Consignes de l'exercice:
• a. Traduisez en anglais cette phrase de la critique de La Damnation de Faust : « Si bien qu’en ce samedi 25 janvier, et en tout début d’après-midi, c’est une version de concert qui est proposée aux auditeurs. »
• b. Extrayez de la critique, s'il vous plaît, le passage qui commence par « Jouée à l’Opéra » et se termine par « de Bryan Hymel. ».
═══ Extrait de référence ═══
La Damnation de Faust (Hymel-Abdrazakov-Garanča-Gardner) New-York MET

Publié le 4 Février 2020

La Damnation de Faust (Hector Berlioz – 1846)
Version de concert du 25 janvier 2020
Metropolitan Opera de New-York

Marguerite Elīna Garanča
Faust Bryan Hymel
Méphistophélès Ildar Abdrazakov

Brander Patrick Carfizzi

Direction musicale Edward Gardner

La Damnation de Faust fit son apparition en version de concert le 02 février 1896 dans la première salle du MET localisée sur Broadway et 39e street, et connut sa première mise en scène en ce même lieu le 07 décembre 1906.  Un an après, une autre production sera par ailleurs montée au Manhattan Opera House d’Oscar Hammerstein, le concurrent du MET, ce qui montre combien cet ouvrage faisait partie des œuvres jugées innovantes à ce moment là.

Elīna Garanča (Marguerite)

Elīna Garanča (Marguerite)

Jouée à l’Opéra Bastille à 3 reprises en début d’été 2001, 2004 et 2006, la production de La Damnation de Faust de Robert Lepage, d’une très grande force visuelle, devait être reprise au Metropolitan Opera de New-York en ce début d’année 2020, mais des contraintes techniques et financières non clairement explicitées n’ont pas permis de la revoir.

Si bien qu’en ce samedi 25 janvier, et en tout début d’après-midi, c’est une version de concert qui est proposée aux auditeurs.

Elīna Garanča (Marguerite)

Elīna Garanča (Marguerite)

Malgré une salle relativement peu remplie, à 60 % au maximum, c’est une version d’une très grande solennité et d’un généreux envoûtement vocal et orchestral qui est pourtant jouée, et un petit évènement renforce son intérêt avec le retour sur scène de Bryan Hymel.
═══ Matériel fourni ═══
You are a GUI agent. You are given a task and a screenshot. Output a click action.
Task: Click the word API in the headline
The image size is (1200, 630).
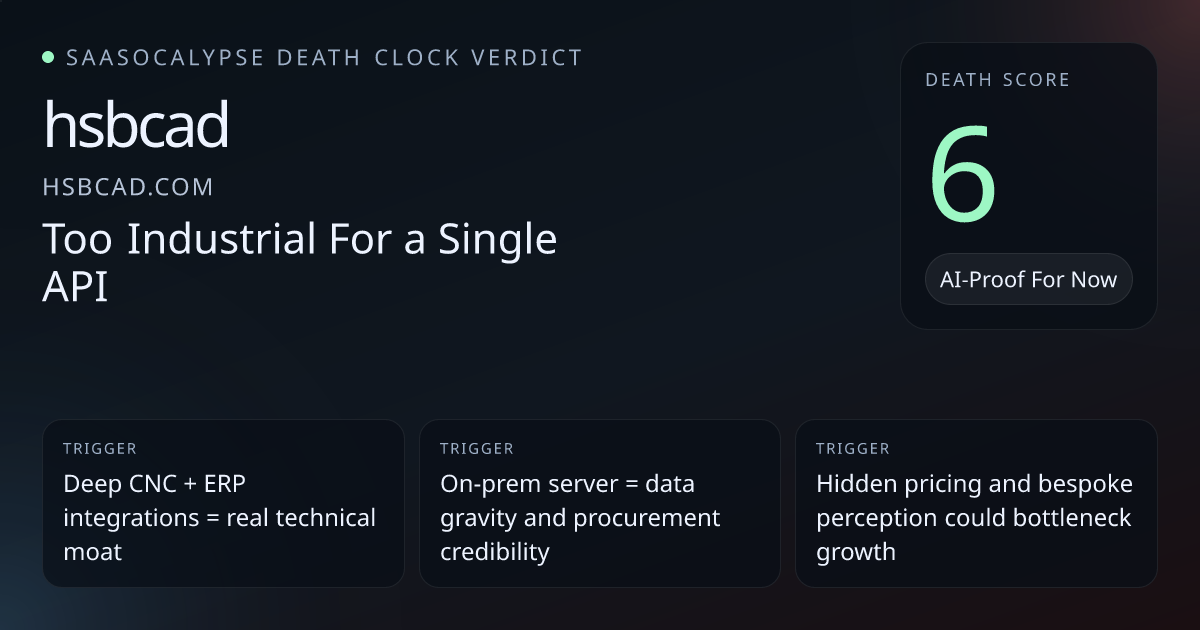tap(75, 287)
═══
Solutions par consigne:
• a. So it was that on this Saturday, January 25, in the very early afternoon, a concert version was offered to the audience.

• b.
Jouée à l’Opéra Bastille à 3 reprises en début d’été 2001, 2004 et 2006, la production de La Damnation de Faust de Robert Lepage, d’une très grande force visuelle, devait être reprise au Metropolitan Opera de New-York en ce début d’année 2020, mais des contraintes techniques et financières non clairement explicitées n’ont pas permis de la revoir.

Si bien qu’en ce samedi 25 janvier, et en tout début d’après-midi, c’est une version de concert qui est proposée aux auditeurs.

Elīna Garanča (Marguerite)

Elīna Garanča (Marguerite)

Malgré une salle relativement peu remplie, à 60 % au maximum, c’est une version d’une très grande solennité et d’un généreux envoûtement vocal et orchestral qui est pourtant jouée, et un petit évènement renforce son intérêt avec le retour sur scène de Bryan Hymel.